Saved data entries:
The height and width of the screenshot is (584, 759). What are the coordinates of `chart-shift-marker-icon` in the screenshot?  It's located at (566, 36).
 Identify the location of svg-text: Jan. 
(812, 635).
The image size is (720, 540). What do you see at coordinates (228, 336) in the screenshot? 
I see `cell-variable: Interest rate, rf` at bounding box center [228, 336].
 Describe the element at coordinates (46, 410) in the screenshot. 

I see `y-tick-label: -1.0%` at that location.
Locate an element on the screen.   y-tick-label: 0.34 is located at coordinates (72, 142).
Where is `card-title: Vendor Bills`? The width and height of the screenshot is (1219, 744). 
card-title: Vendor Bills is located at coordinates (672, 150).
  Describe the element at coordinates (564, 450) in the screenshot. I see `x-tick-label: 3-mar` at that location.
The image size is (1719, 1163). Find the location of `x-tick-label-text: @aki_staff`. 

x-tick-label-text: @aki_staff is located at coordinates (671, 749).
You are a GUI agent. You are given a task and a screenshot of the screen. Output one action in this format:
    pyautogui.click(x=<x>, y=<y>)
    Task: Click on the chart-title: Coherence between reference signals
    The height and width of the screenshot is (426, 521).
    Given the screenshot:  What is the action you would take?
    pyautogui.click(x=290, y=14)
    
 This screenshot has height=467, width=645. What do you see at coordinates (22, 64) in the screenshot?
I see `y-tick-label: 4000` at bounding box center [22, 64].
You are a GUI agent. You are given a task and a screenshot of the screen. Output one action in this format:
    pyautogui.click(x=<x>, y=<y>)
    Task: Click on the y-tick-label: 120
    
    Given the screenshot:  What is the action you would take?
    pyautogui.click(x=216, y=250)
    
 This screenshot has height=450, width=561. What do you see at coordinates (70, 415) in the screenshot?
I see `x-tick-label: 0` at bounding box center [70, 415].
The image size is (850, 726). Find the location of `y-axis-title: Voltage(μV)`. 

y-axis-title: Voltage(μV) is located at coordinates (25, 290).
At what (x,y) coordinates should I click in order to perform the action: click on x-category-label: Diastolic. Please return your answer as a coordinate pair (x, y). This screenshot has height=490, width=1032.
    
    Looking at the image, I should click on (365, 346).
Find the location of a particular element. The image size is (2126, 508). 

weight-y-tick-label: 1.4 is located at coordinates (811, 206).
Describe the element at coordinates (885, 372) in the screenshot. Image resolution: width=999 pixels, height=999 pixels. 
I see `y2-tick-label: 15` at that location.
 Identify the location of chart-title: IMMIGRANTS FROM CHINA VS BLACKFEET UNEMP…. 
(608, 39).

__Your objective__
Reproduce every item above word for word.

__Answer for the task__
The height and width of the screenshot is (584, 759). What are the coordinates of `chart-shift-marker-icon` in the screenshot?  It's located at (566, 36).
 Identify the location of svg-text: Jan. 
(812, 635).
The image size is (720, 540). What do you see at coordinates (228, 336) in the screenshot? 
I see `cell-variable: Interest rate, rf` at bounding box center [228, 336].
 Describe the element at coordinates (46, 410) in the screenshot. 

I see `y-tick-label: -1.0%` at that location.
Locate an element on the screen.   y-tick-label: 0.34 is located at coordinates (72, 142).
Where is `card-title: Vendor Bills`? The width and height of the screenshot is (1219, 744). 
card-title: Vendor Bills is located at coordinates (672, 150).
  Describe the element at coordinates (564, 450) in the screenshot. I see `x-tick-label: 3-mar` at that location.
The image size is (1719, 1163). Find the location of `x-tick-label-text: @aki_staff`. 

x-tick-label-text: @aki_staff is located at coordinates (671, 749).
You are a GUI agent. You are given a task and a screenshot of the screen. Output one action in this format:
    pyautogui.click(x=<x>, y=<y>)
    Task: Click on the chart-title: Coherence between reference signals
    The height and width of the screenshot is (426, 521).
    Given the screenshot:  What is the action you would take?
    pyautogui.click(x=290, y=14)
    
 This screenshot has height=467, width=645. What do you see at coordinates (22, 64) in the screenshot?
I see `y-tick-label: 4000` at bounding box center [22, 64].
You are a GUI agent. You are given a task and a screenshot of the screen. Output one action in this format:
    pyautogui.click(x=<x>, y=<y>)
    Task: Click on the y-tick-label: 120
    
    Given the screenshot:  What is the action you would take?
    pyautogui.click(x=216, y=250)
    
 This screenshot has height=450, width=561. What do you see at coordinates (70, 415) in the screenshot?
I see `x-tick-label: 0` at bounding box center [70, 415].
The image size is (850, 726). Find the location of `y-axis-title: Voltage(μV)`. 

y-axis-title: Voltage(μV) is located at coordinates (25, 290).
At what (x,y) coordinates should I click in order to perform the action: click on x-category-label: Diastolic. Please return your answer as a coordinate pair (x, y). This screenshot has height=490, width=1032.
    
    Looking at the image, I should click on (365, 346).
Find the location of a particular element. The image size is (2126, 508). 

weight-y-tick-label: 1.4 is located at coordinates (811, 206).
Describe the element at coordinates (885, 372) in the screenshot. Image resolution: width=999 pixels, height=999 pixels. 
I see `y2-tick-label: 15` at that location.
 Identify the location of chart-title: IMMIGRANTS FROM CHINA VS BLACKFEET UNEMP…. 
(608, 39).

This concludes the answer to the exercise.